> **TESTO FORNITO**
# # # # # # #

Il punto della situazione
Il sindaco di Brescia, Emilio Del Bono, tira le fila del discorso di fronte ad un dato triste: in Lombardia i casi di coronavirus tendono a calare, ma la provincia di Brescia è ancora una delle più colpite ed è in controtendenza, i dati non calano.
“C’è il tema della medicina di territorio, che forse è stata la causa dell’esplosione in Lombardia: non siamo riusciti ad arginare i focolai, a introdurre zone rosse dove c’erano segnali, a fare i tamponi nelle famiglie che convivevano con positivi o in quarantena” commenta Del Bono. Ed è probabilmente così, è stato dimostrato che non fare tamponi anche alle famiglie dei positivi ha contribuito all’escalation dei contagi.
Il problema dei tamponi
Un commento il suo che fa il paio con quello della vice sindaco, Laura Castelletti: “Tante persone oggi sono ammalate in casa, devono sapere cos’hanno e come sopravvivere, e se non vanno in ospedale devono essere seguite. Noi siamo in queste condizioni da settimane. I bresciani ci chiedono: perché non ci fanno tamponi? Perché in altre regioni le fanno? Hanno paura di morire a casa”.
Niente tampone, ad esempio, per la cassiera del Simply di Brescia di 48 anni deceduta in casa. Per infarto, secondo il medico legale, ma il suo è un caso di sospetto Covid. Niente tampone significa che non c’è possibilità per i suoi colleghi di avere certezza sulla causa del decesso anche con un virus così infido, per questo i lavoratori della sede pensano di astenersi dal lavoro fino al 29 marzo, quando saranno passati 14 giorni dall’ultimo contatto con la donna. A Brescia i positivi sono a quota 6 .298 con oltre 900 decessi, circa 70 ogni giorno.

# # # # # # #

> **DATI MOSTRATI**
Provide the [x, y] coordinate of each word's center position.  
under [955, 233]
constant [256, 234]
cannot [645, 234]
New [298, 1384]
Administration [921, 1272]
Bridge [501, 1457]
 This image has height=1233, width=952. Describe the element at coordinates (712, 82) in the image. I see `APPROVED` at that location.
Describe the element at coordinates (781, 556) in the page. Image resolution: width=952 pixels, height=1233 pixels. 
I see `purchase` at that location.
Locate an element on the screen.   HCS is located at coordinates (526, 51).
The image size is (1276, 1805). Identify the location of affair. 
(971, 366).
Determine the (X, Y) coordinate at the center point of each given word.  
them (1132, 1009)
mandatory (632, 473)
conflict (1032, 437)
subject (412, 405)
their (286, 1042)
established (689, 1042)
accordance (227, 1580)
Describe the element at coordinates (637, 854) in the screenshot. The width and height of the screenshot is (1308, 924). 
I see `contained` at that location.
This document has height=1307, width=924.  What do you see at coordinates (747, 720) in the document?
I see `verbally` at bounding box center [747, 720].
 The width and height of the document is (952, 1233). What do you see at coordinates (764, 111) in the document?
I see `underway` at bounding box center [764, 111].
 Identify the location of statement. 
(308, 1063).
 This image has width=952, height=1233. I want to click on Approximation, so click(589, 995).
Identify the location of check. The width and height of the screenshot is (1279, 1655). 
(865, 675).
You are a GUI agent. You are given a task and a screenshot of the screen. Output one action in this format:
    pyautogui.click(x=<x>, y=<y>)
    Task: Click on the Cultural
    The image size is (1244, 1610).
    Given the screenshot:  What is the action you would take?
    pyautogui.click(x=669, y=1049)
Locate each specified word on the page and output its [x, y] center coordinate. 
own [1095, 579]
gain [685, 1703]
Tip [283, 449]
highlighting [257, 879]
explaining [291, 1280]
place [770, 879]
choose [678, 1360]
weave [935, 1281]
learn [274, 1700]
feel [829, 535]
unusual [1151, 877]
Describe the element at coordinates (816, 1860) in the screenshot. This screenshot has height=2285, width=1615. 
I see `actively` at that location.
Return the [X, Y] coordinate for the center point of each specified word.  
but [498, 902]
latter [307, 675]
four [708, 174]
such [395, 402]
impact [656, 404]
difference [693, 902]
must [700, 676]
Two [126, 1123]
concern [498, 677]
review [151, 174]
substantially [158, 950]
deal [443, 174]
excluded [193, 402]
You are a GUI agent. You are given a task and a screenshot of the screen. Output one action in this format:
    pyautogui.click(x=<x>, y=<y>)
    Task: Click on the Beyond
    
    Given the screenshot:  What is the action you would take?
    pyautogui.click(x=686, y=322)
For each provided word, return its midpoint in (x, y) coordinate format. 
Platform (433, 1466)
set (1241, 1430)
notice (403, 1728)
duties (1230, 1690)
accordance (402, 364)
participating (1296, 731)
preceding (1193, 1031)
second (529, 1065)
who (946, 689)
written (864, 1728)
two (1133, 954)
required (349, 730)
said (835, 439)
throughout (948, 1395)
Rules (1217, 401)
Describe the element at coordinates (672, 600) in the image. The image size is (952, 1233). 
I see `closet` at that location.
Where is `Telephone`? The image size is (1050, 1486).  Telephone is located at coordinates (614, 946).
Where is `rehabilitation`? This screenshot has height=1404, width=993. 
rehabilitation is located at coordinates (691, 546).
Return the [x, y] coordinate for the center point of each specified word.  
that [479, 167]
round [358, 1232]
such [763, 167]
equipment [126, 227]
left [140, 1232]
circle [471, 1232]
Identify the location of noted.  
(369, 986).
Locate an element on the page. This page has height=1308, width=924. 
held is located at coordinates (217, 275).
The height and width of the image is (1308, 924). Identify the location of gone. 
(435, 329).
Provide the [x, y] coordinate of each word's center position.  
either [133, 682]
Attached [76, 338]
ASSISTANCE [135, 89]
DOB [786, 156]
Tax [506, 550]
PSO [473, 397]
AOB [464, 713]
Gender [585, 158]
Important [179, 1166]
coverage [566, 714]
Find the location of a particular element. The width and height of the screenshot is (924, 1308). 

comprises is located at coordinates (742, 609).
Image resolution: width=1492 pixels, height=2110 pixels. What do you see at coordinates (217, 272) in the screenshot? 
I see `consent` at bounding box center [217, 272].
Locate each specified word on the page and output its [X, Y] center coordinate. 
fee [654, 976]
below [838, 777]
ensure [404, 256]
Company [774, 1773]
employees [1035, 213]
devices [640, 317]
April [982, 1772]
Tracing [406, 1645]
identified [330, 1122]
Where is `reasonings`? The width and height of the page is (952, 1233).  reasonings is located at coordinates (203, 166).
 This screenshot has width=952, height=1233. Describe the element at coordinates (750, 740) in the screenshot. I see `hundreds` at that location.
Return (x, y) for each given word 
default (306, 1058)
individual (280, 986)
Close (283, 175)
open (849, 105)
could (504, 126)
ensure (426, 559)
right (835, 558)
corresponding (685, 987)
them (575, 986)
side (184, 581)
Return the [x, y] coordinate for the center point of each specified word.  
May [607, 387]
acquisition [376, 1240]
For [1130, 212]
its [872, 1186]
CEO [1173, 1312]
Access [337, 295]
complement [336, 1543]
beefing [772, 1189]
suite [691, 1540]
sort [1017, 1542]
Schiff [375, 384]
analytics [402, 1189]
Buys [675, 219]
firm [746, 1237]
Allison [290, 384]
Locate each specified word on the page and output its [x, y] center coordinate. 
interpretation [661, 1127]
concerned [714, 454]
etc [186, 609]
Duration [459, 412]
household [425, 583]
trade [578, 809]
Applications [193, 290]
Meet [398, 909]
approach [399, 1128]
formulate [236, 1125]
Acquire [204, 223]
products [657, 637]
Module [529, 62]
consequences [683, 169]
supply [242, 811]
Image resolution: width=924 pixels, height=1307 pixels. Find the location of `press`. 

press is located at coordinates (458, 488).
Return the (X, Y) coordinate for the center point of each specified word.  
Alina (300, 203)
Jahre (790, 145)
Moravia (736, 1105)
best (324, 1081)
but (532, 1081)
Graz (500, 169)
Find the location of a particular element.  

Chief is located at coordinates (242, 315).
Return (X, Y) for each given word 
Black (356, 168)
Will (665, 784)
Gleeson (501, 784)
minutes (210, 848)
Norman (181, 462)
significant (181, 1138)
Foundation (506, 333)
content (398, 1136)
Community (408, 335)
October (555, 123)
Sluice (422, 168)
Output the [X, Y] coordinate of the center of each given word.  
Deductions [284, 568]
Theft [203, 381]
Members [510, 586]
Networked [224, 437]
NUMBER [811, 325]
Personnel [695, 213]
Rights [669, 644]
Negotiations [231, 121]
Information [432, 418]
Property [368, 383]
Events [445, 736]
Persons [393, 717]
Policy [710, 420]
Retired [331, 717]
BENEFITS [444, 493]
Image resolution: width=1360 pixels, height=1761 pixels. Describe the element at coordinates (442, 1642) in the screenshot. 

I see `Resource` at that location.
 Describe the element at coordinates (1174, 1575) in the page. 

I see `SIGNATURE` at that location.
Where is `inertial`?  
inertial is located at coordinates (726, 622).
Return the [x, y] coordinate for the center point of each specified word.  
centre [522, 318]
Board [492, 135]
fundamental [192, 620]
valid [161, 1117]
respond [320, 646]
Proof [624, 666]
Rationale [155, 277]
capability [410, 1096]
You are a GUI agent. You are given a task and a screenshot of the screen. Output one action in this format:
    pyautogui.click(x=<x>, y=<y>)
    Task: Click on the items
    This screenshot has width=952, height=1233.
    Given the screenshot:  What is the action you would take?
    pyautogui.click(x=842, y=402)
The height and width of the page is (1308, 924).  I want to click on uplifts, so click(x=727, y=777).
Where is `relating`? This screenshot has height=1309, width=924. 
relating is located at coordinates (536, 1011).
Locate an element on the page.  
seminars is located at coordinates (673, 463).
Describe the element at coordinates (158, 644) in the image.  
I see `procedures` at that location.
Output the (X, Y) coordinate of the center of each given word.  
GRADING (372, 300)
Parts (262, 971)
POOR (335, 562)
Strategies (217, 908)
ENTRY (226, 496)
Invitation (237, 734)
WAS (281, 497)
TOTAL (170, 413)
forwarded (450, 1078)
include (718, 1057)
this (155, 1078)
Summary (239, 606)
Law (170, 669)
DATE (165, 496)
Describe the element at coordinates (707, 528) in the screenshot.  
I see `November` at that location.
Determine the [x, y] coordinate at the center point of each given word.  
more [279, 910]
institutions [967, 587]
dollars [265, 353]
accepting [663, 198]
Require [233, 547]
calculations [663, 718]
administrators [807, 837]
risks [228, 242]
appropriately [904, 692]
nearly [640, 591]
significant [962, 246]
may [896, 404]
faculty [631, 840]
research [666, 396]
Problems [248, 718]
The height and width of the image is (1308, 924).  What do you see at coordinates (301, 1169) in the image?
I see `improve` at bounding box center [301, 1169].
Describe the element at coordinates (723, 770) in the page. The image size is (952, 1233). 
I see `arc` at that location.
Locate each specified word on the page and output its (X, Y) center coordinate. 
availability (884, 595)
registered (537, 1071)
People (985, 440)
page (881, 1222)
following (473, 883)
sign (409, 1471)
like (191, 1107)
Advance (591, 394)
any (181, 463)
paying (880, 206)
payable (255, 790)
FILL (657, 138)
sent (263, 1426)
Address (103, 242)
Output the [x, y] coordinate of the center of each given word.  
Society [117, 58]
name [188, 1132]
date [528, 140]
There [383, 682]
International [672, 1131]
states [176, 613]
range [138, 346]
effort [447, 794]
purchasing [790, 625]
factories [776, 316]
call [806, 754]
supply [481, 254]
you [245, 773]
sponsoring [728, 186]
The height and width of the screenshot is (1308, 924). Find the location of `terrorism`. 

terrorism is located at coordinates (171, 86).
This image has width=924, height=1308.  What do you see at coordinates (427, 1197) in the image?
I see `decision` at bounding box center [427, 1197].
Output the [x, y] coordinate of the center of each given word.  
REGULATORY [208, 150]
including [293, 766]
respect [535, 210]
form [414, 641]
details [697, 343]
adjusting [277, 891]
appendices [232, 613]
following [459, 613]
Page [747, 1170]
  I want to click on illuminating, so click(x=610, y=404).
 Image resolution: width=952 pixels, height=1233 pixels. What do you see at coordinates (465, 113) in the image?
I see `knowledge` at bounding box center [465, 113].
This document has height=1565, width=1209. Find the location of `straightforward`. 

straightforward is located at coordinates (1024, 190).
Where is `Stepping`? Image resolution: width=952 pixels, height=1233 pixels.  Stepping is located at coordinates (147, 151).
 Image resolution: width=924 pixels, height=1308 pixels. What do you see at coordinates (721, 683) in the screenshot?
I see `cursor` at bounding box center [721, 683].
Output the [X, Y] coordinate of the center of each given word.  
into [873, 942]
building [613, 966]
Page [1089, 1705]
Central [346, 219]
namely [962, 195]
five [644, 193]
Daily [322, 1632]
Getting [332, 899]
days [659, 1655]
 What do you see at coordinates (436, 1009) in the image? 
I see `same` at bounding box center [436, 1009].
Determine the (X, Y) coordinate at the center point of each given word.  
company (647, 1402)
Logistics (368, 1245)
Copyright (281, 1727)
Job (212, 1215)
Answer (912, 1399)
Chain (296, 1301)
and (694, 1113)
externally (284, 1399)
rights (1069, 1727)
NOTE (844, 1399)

# # # # # # #

> **PROBLEMA 1**
Rispondi alle domande sul testo sul coronavirus a Brescia.
(a) Chi è la vice sindaco di Brescia?
(b) Fino a quale data i lavoratori della sede pensano di astenersi dal lavoro?
(c) Quanti decessi conta Brescia?
> **PROBLEMA 2**
Riscrivi, per favore, il passo del testo sul coronavirus a Brescia da "Il punto della" fino a "dati non calano." compreso, mettendo "preoccupante" al posto di "triste".
I dati sono materiale a sé, distinto dal testo sul coronavirus a Brescia.

> **RISULTATO 1**
(a) Laura Castelletti.
(b) Fino al 29 marzo.
(c) Oltre 900, circa 70 ogni giorno.

> **RISULTATO 2**
Il punto della situazione
Il sindaco di Brescia, Emilio Del Bono, tira le fila del discorso di fronte ad un dato preoccupante: in Lombardia i casi di coronavirus tendono a calare, ma la provincia di Brescia è ancora una delle più colpite ed è in controtendenza, i dati non calano.